Через несколько дней Клэр находился уже за восемьдесят миль от своего дома, в местечке Хай-Бич возле Эппинг-парка, к северу от Лондона, где располагалась частная психиатрическая лечебница доктора Алена.

XIV

Здесь я хотел бы поделиться с читателями некоторыми собственными соображениями, может быть, и неверными – ведь я не специалист. Я думаю, что большая часть так называемых душевных расстройств имеет не физиологический, а социальный характер – и в смысле причин, и в смысле симптомов. Бедняка, окруженного голодной семьей и погруженного при этом в мечты стихотворства, безусловно сочтут сумасшедшим. Поместите этого же человека в барский дом, снабдите деньгами и штатом слуг – никому и в голову не придет объявить его больным, любые его эксцентричности будут трактоваться как милые чудачества.

Да и откуда взяться депрессии при хорошей жизни? Другое дело, если человек посвящает себя неустанному поэтическому труду, одновременно борясь с собственным невежеством, с отчаянной нуждой и сопротивлением косной, равнодушной среды. Такое давление прогнет любую душу. Но вспомним, как быстро проходили многие скорби и болезни Клэра, едва его пригревало солнце удачи, дружества и счастливого рассеянья от забот.

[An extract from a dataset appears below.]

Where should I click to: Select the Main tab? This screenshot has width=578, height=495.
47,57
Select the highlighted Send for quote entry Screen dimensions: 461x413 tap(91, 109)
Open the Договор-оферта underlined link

В Хай-бич, после неизбежного первого шока, он должен был почувствовать облегчение: лечебница доктора Алена дала ему передышку. Отметим, что это было одно из самых передовых заведений такого рода в Англии. В стране, где еще недавно понятие «сумасшедший» ассоциировалось с цепями и плетьми Бедлама, Алену удалось создать нечто вроде семейного пансиона для душевнобольных, где врач со своими подопечными жили в одном большом доме как добрые соседи, где устраивались игры, танцы и всевозможные совместные развлечения. Клэр получил полную возможность свободно гулять по окрестным полям и лесам («красивее природы я не видывал в жизни», – писал он домой), сочинять стихи, сколько вздумается, и не беспокоиться о хлебе насущном.

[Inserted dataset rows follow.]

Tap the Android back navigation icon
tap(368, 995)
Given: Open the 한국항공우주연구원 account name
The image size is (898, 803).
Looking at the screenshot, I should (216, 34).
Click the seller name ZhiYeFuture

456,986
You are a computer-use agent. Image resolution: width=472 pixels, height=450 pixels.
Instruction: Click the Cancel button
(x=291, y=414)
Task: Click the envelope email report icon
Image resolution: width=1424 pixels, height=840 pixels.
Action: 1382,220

Его физическое здоровье намного улучшилось, душевное настроение внешне успокоилось. Но именно здесь, в Хай-Бич, у Клэра развились некие странности, которые биографы называют «маниями». Здесь он стал писать «Чайльд-Гарольда» и «Дон Жуана» размером Байрона, причем в записных книжках сохранились наброски объявлений такого типа:

В БЛИЖАЙШЕЕ ВРЕМЯ БУДЕТ НАПЕЧАТАНО –

Новый том стихотворений лорда Байрона

ДОНЫНЕ НЕ СОБРАННЫХ

ВКЛЮЧАЯ НОВЫЕ ГЛАВЫ ЧАЙЛЬД-ГАРОЛЬДА

песни, фрагменты etc.

Отметим, что если сатирические фрагменты «Дон Жуана» Клэра грубоваты и малоудачны, то «Чайльд-Гарольд», написанный спенсеровой строфой с многочисленными вставными стихотворениями и песнями, принадлежит к числу замечательных произведений Клэра. От Байрона в нем принцип построения и свободная манера лирического изложения, все же остальное – совершенно клэровское, оригинальное. Называть эти вещи доказательствами «мании» или «отождествления себя с Байроном», на мой взгляд, рискованно. Продолжения «Дон Жуана» писались многими (одно такое издание имелось в библиотеке Клэра), как писались продолжения и других знаменитых произведений мировой литературы. Как мы уже говорили, для романтической эпохи были весьма характерны всевозможные литературные «игры в прятки»; Клэр к тому времени уже испробовал свое перо на сочинении «неизвестных стихотворений» Эндрю Марвелла и других старинных поэтов. Разумеется, стилизация или подражание включает в себя элемент самоотождествления с иным автором, но говорить о «мании величия» здесь вряд ли стоит – иначе следует признать «маньяками», например, всех переводчиков.

Не стоит забывать, что кроме понятия «мания» есть еще понятие «маски». Николай Гумилев писал, что искусство творить поэтические маски есть часть искусства творить стихи вообще. При этом «число и разнообразие масок указывает на значительность поэта…»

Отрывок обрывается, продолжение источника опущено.